Find the count of lines in the material below that include the word "computer". State nothing but that number.

======== ENTRIES PROVIDED ========

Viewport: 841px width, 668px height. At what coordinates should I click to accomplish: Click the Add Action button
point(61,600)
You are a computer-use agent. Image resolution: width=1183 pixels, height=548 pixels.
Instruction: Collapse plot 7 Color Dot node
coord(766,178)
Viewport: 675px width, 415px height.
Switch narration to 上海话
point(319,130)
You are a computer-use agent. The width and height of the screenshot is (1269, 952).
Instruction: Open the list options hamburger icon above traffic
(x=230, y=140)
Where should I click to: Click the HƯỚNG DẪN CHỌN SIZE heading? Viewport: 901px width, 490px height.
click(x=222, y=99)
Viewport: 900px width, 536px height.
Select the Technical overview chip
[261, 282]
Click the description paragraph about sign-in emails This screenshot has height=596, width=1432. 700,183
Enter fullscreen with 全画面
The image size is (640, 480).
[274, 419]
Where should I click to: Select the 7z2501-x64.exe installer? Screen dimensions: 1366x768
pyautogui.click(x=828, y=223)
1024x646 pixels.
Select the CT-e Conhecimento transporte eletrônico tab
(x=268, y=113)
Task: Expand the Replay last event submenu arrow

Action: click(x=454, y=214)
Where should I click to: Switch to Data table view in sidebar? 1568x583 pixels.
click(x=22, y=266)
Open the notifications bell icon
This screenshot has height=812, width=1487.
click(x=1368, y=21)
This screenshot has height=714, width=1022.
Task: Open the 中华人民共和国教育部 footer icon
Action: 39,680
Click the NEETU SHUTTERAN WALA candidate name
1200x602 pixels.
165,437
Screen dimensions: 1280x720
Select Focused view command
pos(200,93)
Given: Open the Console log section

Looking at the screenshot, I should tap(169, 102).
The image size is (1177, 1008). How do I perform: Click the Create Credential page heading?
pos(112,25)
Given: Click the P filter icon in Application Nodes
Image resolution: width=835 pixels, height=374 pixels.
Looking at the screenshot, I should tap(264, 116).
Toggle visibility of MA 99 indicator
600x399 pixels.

========

- _EXPECTED OUTPUT_:
2